━━━━━ Estratto fornito ━━━━━

Giudizio di legittimita' costituzionale in via incidentale. Procedimento civile - Giudizio di opposizione all'esecuzione - Inappellabilita' della sentenza pronunciata in primo grado - Previsione introdotta nel novellato art. 616 cod. proc. civ. dall'art. 14 della legge n. 52 del 2006 - Questione sollevata in sede di appello avverso sentenza emes...

LA CORTE COSTITUZIONALE composta dai signori: Presidente: Franco BILE; Giudici: Giovanni Maria FLICK, Francesco AMIRANTE, Ugo DE SIERVO, Paolo MADDALENA, Alfio FINOCCHIARO, Alfonso QUARANTA, Franco GALLO, Luigi MAZZELLA, Gaetano SILVESTRI, Sabino CASSESE, Maria Rita SAULLE, Giuseppe TESAURO, Paolo Maria NAPOLITANO; ha pronunciato la seguente

Sentenza nei giudizi di legittimita' costituzionale dell'art. 616, ultimo periodo, del codice di procedura civile, come sostituito dall'art. 14 della legge 24 febbraio 2006, n. 52 (Riforma delle esecuzioni mobiliari), promossi dalla Corte d'appello di Salerno, nei procedimenti civili vertenti tra R. S. e la Banca della Campania e tra G. S. e E. I., con ordinanze del 18 ottobre 2006 e del 25 gennaio 2007 rispettivamente iscritte ai nn. 512 e 610 del registro ordinanze 2007 e pubblicate nella Gazzetta Ufficiale della Repubblica n. 27 e n. 36, 1ª serie speciale, dell'anno 2007;

Visto l'atto di intervento del Presidente del Consiglio dei ministri;

Udito nella Camera di consiglio del 30 gennaio 2008 il giudice relatore Francesco Amirante.

Ritenuto in fatto

  1. - La Corte d'appello di Salerno, nel corso di un giudizio di appello (introdotto con atto notificato il 30 maggio 2006) avverso una sentenza resa su un'opposizione all'esecuzione (pubblicata il 30 maggio 2005), ha sollevato questione di legittimita' costituzionale, in riferimento agli artt. 3, primo comma, 24 e 111, secondo comma, della Costituzione, dell'art. 616, ultimo periodo, del codice di procedura civile (r. o. n. 512 del 2007), come sostituito dall'art. 14 della legge 24 febbraio 2006, n. 52 (Riforma delle esecuzioni mobiliari).

    La norma e' censurata nella parte in cui, a seguito della citata novella (entrata in vigore il 1° marzo 2006), ha soppresso l'appellabilta' della sentenza che definisce l'opposizione all'esecuzione.

━━━━━

Esercizio assegnato A - Riscrivi l'intero elenco sostituendo "Open" con "Show" e lasciando invariato tutto il resto.
La sentenza e l'elenco che segue non hanno alcun legame tra loro.

━━━━━ Dati di lavoro ━━━━━

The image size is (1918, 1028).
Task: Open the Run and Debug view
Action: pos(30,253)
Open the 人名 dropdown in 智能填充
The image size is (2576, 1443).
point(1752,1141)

━━━━━

Esercizio assegnato B -
Rispondi alle seguenti domande sulla sentenza.
(i) Chi era il Presidente della Corte costituzionale?
(ii) In quale data si è tenuta la Camera di consiglio?
(iii) In quale data è entrata in vigore la novella dell'art. 616?

Risposta A -
The image size is (1918, 1028).
Task: Show the Run and Debug view
Action: pos(30,253)
Show the 人名 dropdown in 智能填充
The image size is (2576, 1443).
point(1752,1141)

Risposta B -
(i) Franco Bile.
(ii) Il 30 gennaio 2008.
(iii) Il 1° marzo 2006.